Your objective = Search the data for the word "Expand" and copy out every line that has it.

Input data =
BEGIN

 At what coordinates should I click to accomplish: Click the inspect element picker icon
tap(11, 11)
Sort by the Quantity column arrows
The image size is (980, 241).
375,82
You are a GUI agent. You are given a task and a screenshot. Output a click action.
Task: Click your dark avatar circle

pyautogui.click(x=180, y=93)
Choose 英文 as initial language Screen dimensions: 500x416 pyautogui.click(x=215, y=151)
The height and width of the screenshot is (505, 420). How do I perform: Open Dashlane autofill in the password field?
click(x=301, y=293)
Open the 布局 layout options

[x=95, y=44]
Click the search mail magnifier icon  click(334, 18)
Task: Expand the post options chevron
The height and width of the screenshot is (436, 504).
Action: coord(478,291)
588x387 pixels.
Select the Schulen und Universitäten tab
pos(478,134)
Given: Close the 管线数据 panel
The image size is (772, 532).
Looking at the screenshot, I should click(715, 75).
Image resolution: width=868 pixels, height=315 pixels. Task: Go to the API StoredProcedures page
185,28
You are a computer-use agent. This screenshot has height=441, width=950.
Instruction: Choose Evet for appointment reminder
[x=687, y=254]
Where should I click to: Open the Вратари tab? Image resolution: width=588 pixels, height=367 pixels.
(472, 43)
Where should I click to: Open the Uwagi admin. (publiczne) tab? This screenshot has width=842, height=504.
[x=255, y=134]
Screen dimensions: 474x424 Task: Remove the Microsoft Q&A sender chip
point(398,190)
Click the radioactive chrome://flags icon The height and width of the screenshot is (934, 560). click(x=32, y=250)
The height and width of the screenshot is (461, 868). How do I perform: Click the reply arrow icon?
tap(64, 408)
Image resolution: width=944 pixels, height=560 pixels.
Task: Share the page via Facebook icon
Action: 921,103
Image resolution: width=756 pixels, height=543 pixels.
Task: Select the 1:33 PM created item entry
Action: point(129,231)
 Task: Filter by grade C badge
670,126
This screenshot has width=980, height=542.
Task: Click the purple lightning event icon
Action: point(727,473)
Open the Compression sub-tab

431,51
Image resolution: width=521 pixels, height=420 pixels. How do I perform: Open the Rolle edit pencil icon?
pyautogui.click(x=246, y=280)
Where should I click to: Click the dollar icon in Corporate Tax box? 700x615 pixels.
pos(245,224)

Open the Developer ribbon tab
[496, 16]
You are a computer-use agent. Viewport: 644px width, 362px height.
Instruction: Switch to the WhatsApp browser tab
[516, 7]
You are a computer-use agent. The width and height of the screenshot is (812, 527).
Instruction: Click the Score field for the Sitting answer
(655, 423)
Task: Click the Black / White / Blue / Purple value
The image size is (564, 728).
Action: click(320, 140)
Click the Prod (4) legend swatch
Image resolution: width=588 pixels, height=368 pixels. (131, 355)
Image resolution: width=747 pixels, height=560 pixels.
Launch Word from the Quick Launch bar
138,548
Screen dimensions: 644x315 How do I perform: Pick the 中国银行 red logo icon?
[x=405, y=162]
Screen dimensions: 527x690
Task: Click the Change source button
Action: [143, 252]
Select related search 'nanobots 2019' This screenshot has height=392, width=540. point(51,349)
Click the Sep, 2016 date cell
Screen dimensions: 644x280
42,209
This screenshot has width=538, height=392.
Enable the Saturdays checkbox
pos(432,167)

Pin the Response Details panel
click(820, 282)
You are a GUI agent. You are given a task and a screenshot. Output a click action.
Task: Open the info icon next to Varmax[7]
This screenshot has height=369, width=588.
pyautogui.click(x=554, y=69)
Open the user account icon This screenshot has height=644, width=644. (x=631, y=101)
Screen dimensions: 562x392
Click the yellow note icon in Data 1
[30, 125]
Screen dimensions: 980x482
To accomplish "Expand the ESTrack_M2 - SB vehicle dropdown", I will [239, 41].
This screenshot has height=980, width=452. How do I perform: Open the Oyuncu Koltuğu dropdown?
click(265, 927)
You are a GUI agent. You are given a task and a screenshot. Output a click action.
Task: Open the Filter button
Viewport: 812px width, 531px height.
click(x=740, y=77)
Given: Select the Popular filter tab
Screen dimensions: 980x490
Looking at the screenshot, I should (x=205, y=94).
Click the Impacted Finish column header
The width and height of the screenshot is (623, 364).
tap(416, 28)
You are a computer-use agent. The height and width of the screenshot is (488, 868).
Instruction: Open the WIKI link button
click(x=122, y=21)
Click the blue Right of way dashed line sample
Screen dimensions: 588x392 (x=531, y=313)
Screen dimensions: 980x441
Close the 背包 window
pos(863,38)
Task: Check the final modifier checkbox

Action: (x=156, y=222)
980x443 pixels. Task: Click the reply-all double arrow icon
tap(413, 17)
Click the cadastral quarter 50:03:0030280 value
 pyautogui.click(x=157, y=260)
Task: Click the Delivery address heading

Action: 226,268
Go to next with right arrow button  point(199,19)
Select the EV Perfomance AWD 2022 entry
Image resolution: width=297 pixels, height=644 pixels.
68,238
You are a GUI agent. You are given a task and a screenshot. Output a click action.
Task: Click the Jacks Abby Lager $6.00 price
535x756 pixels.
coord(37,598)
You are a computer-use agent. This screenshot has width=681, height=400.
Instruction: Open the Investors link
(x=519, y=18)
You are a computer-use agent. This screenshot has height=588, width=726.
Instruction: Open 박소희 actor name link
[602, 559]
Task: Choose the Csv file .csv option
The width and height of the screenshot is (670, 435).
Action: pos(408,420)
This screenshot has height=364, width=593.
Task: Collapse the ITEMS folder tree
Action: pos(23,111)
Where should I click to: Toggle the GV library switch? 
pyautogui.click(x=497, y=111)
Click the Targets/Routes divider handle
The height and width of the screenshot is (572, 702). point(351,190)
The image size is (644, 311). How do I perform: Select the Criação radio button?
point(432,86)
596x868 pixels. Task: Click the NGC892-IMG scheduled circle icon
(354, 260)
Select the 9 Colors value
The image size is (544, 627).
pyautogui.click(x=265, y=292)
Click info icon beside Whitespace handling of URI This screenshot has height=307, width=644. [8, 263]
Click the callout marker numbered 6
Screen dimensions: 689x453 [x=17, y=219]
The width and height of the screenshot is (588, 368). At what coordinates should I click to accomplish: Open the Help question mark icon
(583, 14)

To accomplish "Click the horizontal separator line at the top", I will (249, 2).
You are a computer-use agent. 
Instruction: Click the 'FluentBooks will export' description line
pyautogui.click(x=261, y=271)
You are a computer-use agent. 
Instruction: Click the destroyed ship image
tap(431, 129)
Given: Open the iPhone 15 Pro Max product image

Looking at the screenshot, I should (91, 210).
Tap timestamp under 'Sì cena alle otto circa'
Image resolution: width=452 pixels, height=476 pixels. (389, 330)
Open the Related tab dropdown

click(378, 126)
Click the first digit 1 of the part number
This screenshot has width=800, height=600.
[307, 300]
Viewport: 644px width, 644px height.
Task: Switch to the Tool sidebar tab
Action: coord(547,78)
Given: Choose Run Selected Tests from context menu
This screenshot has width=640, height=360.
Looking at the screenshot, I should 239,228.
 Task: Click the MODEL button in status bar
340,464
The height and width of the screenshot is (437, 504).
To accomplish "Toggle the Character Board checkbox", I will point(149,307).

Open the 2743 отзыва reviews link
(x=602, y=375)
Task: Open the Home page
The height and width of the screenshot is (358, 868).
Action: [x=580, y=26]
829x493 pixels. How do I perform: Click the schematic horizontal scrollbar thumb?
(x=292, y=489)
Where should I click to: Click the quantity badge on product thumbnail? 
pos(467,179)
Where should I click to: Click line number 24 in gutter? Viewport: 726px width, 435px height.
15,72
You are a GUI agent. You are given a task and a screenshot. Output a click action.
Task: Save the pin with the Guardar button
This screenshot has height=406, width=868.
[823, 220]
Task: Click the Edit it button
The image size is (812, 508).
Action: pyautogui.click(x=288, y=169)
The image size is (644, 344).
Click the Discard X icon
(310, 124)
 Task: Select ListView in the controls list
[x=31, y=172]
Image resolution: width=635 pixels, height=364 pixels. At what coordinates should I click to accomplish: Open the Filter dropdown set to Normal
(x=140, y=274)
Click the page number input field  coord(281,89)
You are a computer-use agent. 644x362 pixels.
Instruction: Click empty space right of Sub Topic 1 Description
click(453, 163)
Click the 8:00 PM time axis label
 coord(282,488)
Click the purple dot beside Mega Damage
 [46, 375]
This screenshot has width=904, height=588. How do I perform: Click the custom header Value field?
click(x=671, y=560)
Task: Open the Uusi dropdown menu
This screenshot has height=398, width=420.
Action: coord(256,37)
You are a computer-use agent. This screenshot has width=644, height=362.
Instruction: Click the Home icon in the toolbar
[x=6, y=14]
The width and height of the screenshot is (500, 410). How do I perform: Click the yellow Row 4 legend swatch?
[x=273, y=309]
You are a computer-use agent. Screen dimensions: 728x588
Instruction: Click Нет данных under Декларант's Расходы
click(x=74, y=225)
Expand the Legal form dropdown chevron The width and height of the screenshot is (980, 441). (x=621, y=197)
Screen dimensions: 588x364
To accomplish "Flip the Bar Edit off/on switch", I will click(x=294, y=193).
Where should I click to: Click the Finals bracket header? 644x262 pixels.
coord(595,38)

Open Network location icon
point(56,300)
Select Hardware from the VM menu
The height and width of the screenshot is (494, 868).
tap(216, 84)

END

Response for this exercise =
Task: Expand the post options chevron
To accomplish "Expand the ESTrack_M2 - SB vehicle dropdown", I will [239, 41].
Expand the Legal form dropdown chevron The width and height of the screenshot is (980, 441). (x=621, y=197)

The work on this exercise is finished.